Dangling on String
Singling out my favorite amongst the 174 biological information resources in the current database issue of Nucleic Acids Research is easily achieved: String, a protein-protein interaction database primarily developed in the group of Peer Bork at the EMBL was updated to version 7, introducing many small and a few major improvements and should finally be covered here.
Unlike the major repositories of protein-protein interactions such as Biogrid, Intact or DIP, String does not classically collect data. It relies on the available experimental sources from high-throughput experiments, expression studies, literature mining as well as in silico-predictions and evaluates the different methods to highlight reliable interactions. Therefore, you get an evaluated, concise picture of the interactions for a protein, linked to the evidence underlying the assessment.
String provides particularly good coverage for bacteria based on phylogenetic profiles, protein fusion and gene neighborhood, which beat the available experimental information in prokaryotes in number (and quality I would say on a blog). Predicting interactions is one way to study organisms that are inaccessible experimentally; the other option in the transfer of information from related species is likewise implemented. This ribosomal gene in mouse shows the sources of the data and its combination.
The current edition of the database holds information for 373 genomes. String builds on a pairwise Smith-Waterman searches of all protein coding sequences. As the computational costs for the pairwise searches increase quadratically, the new versions considers about half of the genome as the core genomes, which receive full coverage. The other, peripheral genomes are only searched against the core set. This way, the incoming surge of fully sequenced organisms in the next years can be elegantly handled. The NAR paper has more information on the database that I don’t want to regurgitate here.

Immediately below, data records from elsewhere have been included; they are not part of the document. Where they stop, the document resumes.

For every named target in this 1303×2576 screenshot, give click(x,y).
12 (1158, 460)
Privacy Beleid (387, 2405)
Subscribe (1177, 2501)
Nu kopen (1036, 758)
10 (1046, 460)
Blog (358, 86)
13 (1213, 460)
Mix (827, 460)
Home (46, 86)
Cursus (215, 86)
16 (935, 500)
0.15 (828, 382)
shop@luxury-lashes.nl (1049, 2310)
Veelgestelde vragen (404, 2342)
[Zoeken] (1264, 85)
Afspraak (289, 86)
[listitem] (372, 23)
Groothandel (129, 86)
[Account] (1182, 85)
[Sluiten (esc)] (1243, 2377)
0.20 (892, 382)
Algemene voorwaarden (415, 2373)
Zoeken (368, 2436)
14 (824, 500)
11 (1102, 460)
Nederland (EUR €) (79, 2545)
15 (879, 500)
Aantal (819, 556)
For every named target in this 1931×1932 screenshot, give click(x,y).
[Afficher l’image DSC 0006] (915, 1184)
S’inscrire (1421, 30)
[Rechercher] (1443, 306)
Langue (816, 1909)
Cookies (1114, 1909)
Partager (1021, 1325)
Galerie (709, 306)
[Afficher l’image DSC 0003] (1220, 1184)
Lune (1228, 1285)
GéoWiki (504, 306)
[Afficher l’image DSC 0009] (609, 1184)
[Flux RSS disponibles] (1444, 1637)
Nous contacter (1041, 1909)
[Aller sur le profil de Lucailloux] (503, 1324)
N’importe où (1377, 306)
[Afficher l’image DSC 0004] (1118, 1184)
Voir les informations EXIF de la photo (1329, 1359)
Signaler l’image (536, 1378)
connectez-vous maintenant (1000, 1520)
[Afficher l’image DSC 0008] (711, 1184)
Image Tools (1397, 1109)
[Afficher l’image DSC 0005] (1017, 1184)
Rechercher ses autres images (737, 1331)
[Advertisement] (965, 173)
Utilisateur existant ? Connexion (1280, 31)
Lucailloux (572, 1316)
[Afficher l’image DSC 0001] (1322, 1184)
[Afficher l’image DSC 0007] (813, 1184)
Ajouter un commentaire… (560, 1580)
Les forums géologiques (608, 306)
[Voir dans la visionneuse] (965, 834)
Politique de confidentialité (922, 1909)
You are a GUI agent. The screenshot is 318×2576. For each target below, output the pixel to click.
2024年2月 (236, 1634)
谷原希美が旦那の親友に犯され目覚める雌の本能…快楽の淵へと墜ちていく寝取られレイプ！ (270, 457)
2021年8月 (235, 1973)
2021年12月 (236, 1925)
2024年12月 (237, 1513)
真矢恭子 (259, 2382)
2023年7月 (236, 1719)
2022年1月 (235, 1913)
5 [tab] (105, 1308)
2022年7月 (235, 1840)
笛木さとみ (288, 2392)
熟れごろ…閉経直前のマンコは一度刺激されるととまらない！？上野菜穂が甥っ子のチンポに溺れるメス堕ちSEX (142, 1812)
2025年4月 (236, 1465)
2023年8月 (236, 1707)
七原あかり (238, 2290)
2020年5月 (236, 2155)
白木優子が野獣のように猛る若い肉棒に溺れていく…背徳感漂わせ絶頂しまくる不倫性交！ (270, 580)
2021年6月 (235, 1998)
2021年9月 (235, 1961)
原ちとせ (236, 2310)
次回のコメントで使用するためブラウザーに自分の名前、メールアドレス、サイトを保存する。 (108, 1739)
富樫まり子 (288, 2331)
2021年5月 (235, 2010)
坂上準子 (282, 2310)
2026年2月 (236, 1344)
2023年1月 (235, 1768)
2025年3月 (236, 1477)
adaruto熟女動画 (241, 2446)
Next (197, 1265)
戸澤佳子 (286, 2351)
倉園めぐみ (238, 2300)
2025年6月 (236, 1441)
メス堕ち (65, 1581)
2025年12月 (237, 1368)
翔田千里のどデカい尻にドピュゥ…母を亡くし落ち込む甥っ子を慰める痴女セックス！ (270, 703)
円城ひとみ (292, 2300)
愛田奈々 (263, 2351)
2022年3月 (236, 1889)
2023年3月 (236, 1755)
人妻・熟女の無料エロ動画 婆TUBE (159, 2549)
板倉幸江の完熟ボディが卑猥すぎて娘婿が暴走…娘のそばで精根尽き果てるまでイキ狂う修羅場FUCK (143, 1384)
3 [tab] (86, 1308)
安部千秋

The database offers several features that were not primarily intended but that I find myself using. The occurrence view gives a quick overview whether a protein of interest is conserved in other organisms. In many cases, the gene name suffices to give you a quick glance on the conservation of a protein, without the need to click-wade through slow loading pages elsewhere, let alone identifying the right full length sequence and run blast. Another helpful file holding synonyms of gene names in all organisms is hidden in the vaults of the download page and will come in handy for bioinformaticians that need a combined source.
And if your blog reader is exhausted and no other opportunity for procrastination is in the office, you can always hit the random input link conveniently provided. Feels like making real discoveries.
[Disclaimer|Cheap attempt to fake objectivity: I have worked with several of the people behind the database for several years.]